Kumpulan Hadits Kasih Sayang Berdasarkan Sabda Rasulullah SAW

Menyajikan informasi terkini, terbaru, dan terupdate mulai dari politik, bisnis, selebriti, lifestyle, dan masih banyak lagi.
·waktu baca 1 menit
Tulisan dari Berita Hari Ini tidak mewakili pandangan dari redaksi kumparan

Islam selalu mengajarkan umatnya untuk selalu menunjukkan kasih sayang kepada siapa pun. Sebab, Islam merupakan ajaran hidup yang diturunkan langsung oleh Allah SWT yang Maha Pengasih lagi Maha Penyayang.
Mengutip buku Quran Hadist oleh Muhaemin, meski Allah hanya memberikan sebagian kecil kasih sayang-Nya di dunia, namun semua makhluk dapat ikut merasakannya. Bahkan, mereka yang membangkang pun mendapat kasih sayang Allah. Hal tersebut dijelaskan dalam hadist berikut:
Dari Said bin Musayyab, sesungguhnya Abi Hurairah r.a. berkata, "Aku mendengar Rasulullah SAW bersabda: ‘Allah SWT memiliki 100 rahmat (kasih sayang). Dia menahan 99 kasih sayang di sisinya dan memberikannya kepada seluruh makhluk darinya satu kasih sayang. Barang siapa yang menerima kasih sayang tersebut (dari satu bagian) maka dia akan saling menyayangi di antara makhluk sehingga seekor kuda pun akan mengangkat kaki dari anaknya karena takut membuat (anaknya) terluka.’” (HR. Bukhari).
Dalam ajaran Islam, kasih sayang tidak hanya ditujukan kepada orang-orang tertentu, tetapi juga kepada seluruh makhluk ciptaan-Nya. Dengan kasih sayang, akan tercipta kepedulian, kedamaian, dan rasa empati kepada seluruh makhluk Allah.

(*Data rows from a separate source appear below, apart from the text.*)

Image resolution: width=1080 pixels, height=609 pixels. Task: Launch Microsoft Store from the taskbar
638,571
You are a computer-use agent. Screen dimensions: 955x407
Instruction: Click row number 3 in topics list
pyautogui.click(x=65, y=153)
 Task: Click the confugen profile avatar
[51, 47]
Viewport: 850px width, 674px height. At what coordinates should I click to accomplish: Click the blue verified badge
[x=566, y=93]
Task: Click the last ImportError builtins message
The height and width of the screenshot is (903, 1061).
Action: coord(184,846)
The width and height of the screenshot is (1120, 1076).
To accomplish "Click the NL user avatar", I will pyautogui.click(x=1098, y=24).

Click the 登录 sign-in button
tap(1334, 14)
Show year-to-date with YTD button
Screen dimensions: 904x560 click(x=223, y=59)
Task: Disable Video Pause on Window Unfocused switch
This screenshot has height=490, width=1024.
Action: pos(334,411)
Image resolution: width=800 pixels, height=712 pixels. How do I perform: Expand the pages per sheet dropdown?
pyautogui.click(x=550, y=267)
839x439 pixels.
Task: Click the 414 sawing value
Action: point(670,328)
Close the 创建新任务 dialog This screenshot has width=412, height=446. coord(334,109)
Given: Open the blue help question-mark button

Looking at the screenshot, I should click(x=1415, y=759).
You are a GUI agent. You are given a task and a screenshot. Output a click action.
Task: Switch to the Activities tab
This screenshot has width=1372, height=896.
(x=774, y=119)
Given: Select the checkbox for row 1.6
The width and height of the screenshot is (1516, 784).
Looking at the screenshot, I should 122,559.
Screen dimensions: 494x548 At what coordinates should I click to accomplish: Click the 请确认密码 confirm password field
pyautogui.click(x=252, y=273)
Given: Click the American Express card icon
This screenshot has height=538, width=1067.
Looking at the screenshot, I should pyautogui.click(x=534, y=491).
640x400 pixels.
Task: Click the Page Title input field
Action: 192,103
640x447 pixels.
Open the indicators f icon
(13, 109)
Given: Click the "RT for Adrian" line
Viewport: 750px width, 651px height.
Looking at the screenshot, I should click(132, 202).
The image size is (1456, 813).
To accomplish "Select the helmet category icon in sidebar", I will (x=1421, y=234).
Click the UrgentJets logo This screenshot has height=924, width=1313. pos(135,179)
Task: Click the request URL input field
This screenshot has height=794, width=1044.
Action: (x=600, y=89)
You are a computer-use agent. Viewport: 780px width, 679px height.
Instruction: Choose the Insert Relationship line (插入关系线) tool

Selain hadits di atas, berikut ini beberapa hadits tentang kasih sayang lainnya berdasarkan sabda Rasulullah, seperti dikutip dari buku Islam Agama Kasih Sayang oleh Abdillah Mubarak Nurin.
Hadits Kasih Sayang
Diriwayatkan dari Abu Hamzah dari Anas bin Malik, “Rasulullah SAW bersabda: ‘Tidak beriman salah seorang di antara kamu hingga dia mencintai untuk saudaranya apa yang dia cintai untuk dirinya sendiri.’” (HR. Bukhari dan Muslim)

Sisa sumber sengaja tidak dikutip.